++++ EXTRACT TO READ
When punitive damages are to be awarded, the trier of fact is to assess
“evidence regarding what amount of damages will be sufficient to deter, penalize, or
punish the defendant in light of the circumstances of the case.” OCGA §
51-12-5.1(d)(2). Indeed, “punitive damages may be awarded even when actual
damages are small.” Tyler, 272 Ga. at 121 (1). Thus, “[t]he proper amount of punitive
damages is based on the enlightened conscience of the trier of fact, and on appeal, an
award will not be disturbed unless it is so excessive or inadequate as to shock the
7 judicial conscience to the degree that a judgment entered thereon constitutes an error
of law.” Cotto Law Group, LLC v. Benevidez, 362 Ga. App. 850, 858 (2) (870 SE2d
472) (2022) (citation modified). See also Thakkar v. Parikh, 375 Ga. App. 621, 630 (3)
(d) (917 SE2d 193) (2025) (vacating $65,000,000 punitive damages award after
addressing whether the award was grossly excessive in violation of “the Due Process
Clause of the Fourteenth Amendment of the United States Constitution [or] Georgia
law.”); Time Warner Ent. Co. v. Six Flags Over Ga., 254 Ga. App. 598, 599 (2) (a) (i)
(563 SE2d 178) (2002) (addressing the proper standard of review of a challenge to a
punitive damage award).
++++++++
++++ LISTING
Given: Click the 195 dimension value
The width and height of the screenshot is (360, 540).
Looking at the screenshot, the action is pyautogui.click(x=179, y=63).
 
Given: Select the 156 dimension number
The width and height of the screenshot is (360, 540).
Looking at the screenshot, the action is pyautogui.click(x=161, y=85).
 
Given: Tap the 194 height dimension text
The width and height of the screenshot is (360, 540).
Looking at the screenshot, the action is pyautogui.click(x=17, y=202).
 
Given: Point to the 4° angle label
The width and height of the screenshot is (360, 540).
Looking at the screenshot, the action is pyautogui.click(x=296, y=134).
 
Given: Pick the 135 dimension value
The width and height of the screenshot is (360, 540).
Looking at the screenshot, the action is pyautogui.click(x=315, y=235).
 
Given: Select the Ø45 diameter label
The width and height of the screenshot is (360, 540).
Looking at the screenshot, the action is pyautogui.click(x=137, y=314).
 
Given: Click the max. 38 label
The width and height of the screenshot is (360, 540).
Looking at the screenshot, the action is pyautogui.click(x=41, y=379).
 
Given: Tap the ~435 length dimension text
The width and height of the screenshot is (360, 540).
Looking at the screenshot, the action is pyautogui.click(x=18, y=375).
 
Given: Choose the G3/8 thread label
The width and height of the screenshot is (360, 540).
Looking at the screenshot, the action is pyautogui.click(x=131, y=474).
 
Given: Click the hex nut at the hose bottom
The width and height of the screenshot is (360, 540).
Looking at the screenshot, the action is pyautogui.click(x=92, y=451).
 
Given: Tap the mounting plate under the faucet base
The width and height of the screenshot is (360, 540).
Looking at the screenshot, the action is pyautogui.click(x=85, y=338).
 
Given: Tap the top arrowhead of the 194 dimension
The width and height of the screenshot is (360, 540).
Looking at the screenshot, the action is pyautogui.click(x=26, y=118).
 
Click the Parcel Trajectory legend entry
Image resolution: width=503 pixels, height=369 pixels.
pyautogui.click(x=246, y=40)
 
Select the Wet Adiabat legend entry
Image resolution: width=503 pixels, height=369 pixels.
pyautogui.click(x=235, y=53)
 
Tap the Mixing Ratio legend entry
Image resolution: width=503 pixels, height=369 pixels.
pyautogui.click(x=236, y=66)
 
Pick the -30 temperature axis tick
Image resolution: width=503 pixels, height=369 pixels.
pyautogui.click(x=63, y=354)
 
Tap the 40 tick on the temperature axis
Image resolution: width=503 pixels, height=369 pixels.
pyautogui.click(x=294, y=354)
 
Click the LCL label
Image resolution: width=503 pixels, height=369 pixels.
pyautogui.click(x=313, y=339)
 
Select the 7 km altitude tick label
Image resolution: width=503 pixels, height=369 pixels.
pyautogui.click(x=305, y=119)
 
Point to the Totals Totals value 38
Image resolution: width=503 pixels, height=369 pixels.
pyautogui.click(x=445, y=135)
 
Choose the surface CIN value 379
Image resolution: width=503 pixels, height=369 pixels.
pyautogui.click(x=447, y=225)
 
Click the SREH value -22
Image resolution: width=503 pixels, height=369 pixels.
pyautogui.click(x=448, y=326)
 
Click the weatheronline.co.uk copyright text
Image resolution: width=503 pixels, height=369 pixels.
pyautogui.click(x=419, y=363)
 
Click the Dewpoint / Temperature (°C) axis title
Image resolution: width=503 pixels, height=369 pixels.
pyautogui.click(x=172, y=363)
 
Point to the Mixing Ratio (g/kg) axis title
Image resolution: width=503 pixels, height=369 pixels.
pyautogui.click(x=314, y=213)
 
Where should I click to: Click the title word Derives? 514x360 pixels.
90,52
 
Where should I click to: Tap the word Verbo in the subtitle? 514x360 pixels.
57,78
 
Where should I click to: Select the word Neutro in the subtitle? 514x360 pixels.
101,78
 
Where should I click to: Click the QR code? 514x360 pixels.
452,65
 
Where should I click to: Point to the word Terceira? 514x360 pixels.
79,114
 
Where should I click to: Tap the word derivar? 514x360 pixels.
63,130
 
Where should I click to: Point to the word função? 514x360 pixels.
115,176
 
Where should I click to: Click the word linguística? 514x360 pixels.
++++++++
> _REQUIRED WORK_
1. In the passage on punitive damages, what did the court do in Thakkar v. Parikh?
2. Continue the passage on punitive damages awards from where it stops.

> _ANSWERS FOR THE TASKS_
1. It vacated a $65,000,000 punitive damages award.

2.
Ramey contends that the punitive damages award was not authorized in this
amount or under the facts because the Kimseys could not say how many people
trespassed on their side of the property, how frequently the trespassers came, or
whether those people were actually connected to Ramey; the Kimseys did not observe
where the trash or debris came from; and the injunction would be sufficient to prevent
any further intrusion onto the Kimsey’s side of the creek. He argues that the Kimseys
admitted that people have always visited the waterfall, that Raymond admitted that
it was a local resource, and that Ramey believed it was public. Citing Lightning v.
8 Roadway Express, Inc., 60 F3d 1551, 1559 (IV) (E) (11th Cir. 1995), Ramey argues that
this Court should apply the following test to determine whether the award was
reasonable: whether “(1) the misconduct caused personal injury or merely damage to
property; (2) the actor’s misconduct was active or passive; and (3) a rational
relationship exists between the misconduct and the amount of the award.” Id. (citing
See Colonial Pipeline Co. v. Brown, 258 Ga. 115, 122 (5) (365 SE2d 827) (1988)).
Applying that test, we discern no reason to disturb the award. The evidence
authorized the jury to find that Ramey’s act of intentionally advertising access to the
waterfall to his guests and his admission that he placed the chairs and firepit on the
Kimsey’s property constituted an “entire want of care which would raise the
presumption of conscious indifference to consequences.” See OCGA § 51-12-5.1(b);
see also Tyler, 272 Ga. at 121 (1). In such cases, the General Assembly has determined
that an award of up to $250,000 may be appropriate. See OCGA § 51-12-5.1(g).
In addition to his use of the Kimsey property for the firepit, Ramey admitted
that his property line ended at the midline of the creek and that no part of the waterfall
was on his property. Even if the other owners of the waterfall aside from the Kimseys
were not party to the litigation, this is evidence of the knowing and repeated use of the
9 property of others. See Teague v. York, 203 Ga. App. 24, 25 (2) (416 SE2d 356) (1992)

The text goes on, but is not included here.